Now if we insert a row in any table in the hierarchy e.g. boats.vehicle (which normally will take id=2) and retry:

rentaldb=# insert into boats.vehicle (maker, model,plate_no,vin) VALUES('Zodiac','xx','INI000','ZZ20011');
rentaldb=# select * from vehicle;
 id | plate_no |  maker  | model |   vin   
----+----------+---------+-------+---------
  1 | INI888   | Hyundai | i20   | HH999
  2 | INI000   | Zodiac  | xx    | ZZ20011
(2 rows)
rentaldb=# insert into vehicle_service (vehicleid,service,cost) VALUES(2,'engine oil change/filters',50);

Then the previous INSERT now succeeds. Now we should also protect this FK relationship on the other side, we must make sure that no update/deletion is allowed on any table in the hierarchy if the row to be deleted (or updated) is referenced by vehicle_service:

CREATE OR REPLACE FUNCTION public.vehicle_fk_from_vehicle_service() RETURNS TRIGGER
        LANGUAGE plpgsql
AS $$
DECLARE
tmp INTEGER;
BEGIN
        IF (TG_OP = 'INSERT') THEN
          RAISE EXCEPTION 'TRIGGER : % called on unsuported op : %',TG_NAME, TG_OP;
        END IF;
        IF (TG_OP = 'DELETE' OR OLD.id <> NEW.id) THEN
          SELECT vhs.id INTO tmp FROM vehicle_service vhs WHERE vhs.vehicleid=OLD.id;
          IF FOUND THEN
            RAISE EXCEPTION '%''d % (OLD id=%) matches existing vehicle_service with id=%',TG_OP, TG_TABLE_NAME, OLD.id,tmp USING ERRCODE = 'foreign_key_violation';
          END IF;
        END IF;
        IF (TG_OP = 'UPDATE') THEN
                RETURN NEW;
        ELSE
                RETURN OLD;
        END IF;
END
$$
;
CREATE CONSTRAINT TRIGGER vehicle_fk_from_vehicle_service AFTER DELETE OR UPDATE
ON public.vehicle FROM vehicle_service DEFERRABLE FOR EACH ROW EXECUTE PROCEDURE vehicle_fk_from_vehicle_service();
CREATE CONSTRAINT TRIGGER vehicle_fk_from_vehicle_service AFTER DELETE OR UPDATE
ON cars.vehicle FROM vehicle_service DEFERRABLE FOR EACH ROW EXECUTE PROCEDURE vehicle_fk_from_vehicle_service();
CREATE CONSTRAINT TRIGGER vehicle_fk_from_vehicle_service AFTER DELETE OR UPDATE
ON boats.vehicle FROM vehicle_service DEFERRABLE FOR EACH ROW EXECUTE PROCEDURE vehicle_fk_from_vehicle_service();

Let us try it:

rentaldb=# delete from vehicle where id=2;
ERROR:  DELETE'd vehicle (OLD id=2) matches existing vehicle_service with id=3
CONTEXT:  PL/pgSQL function vehicle_fk_from_vehicle_service() line 11 at RAISE

Now we need to move the existing data in public.vehicle to cars.vehicle.

rentaldb=# begin ;
rentaldb=# set constraints ALL deferred ;
rentaldb=# set session_replication_role TO replica;
rentaldb=# insert into cars.vehicle select * from only public.vehicle;
rentaldb=# delete from only public.vehicle;
rentaldb=# commit ;

Setting session_replication_role TO replica prevents the firing of normal triggers.

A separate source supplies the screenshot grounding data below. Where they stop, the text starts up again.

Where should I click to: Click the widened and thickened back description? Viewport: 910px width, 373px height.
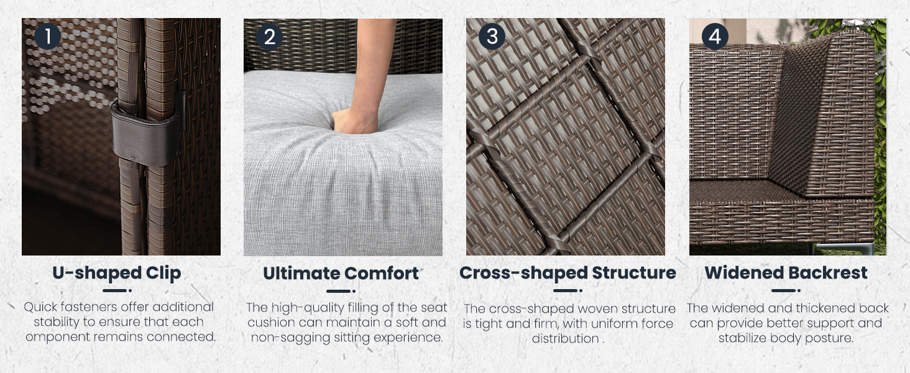click(788, 323)
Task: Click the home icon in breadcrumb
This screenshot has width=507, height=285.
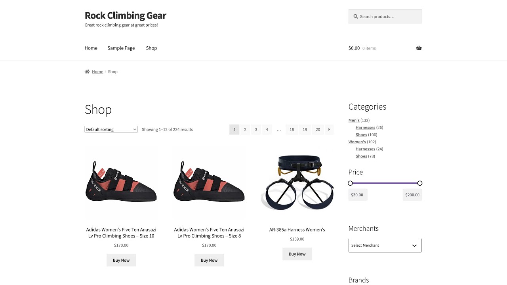Action: [x=87, y=72]
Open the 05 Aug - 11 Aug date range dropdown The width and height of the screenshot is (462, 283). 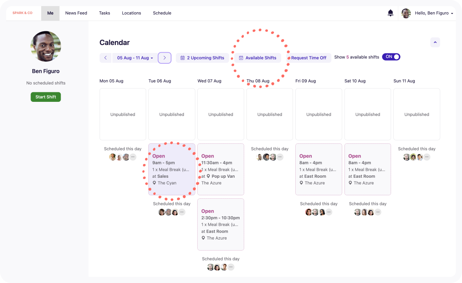[x=135, y=58]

Note that, after moving the data, we may want to completely disable the parent table (public.vehicle) of accepting inserts (most probably via a rule). In this case, in the OO analogy, we would treat public.vehicle as an abstract class, i.e. without rows (instances). Using this design for multi-tenancy feels natural because the problem to be solved is a classic use case for inheritance, however, the problems we faced are not trivial. This has been discussed by the hackers community, and we hope for future improvements.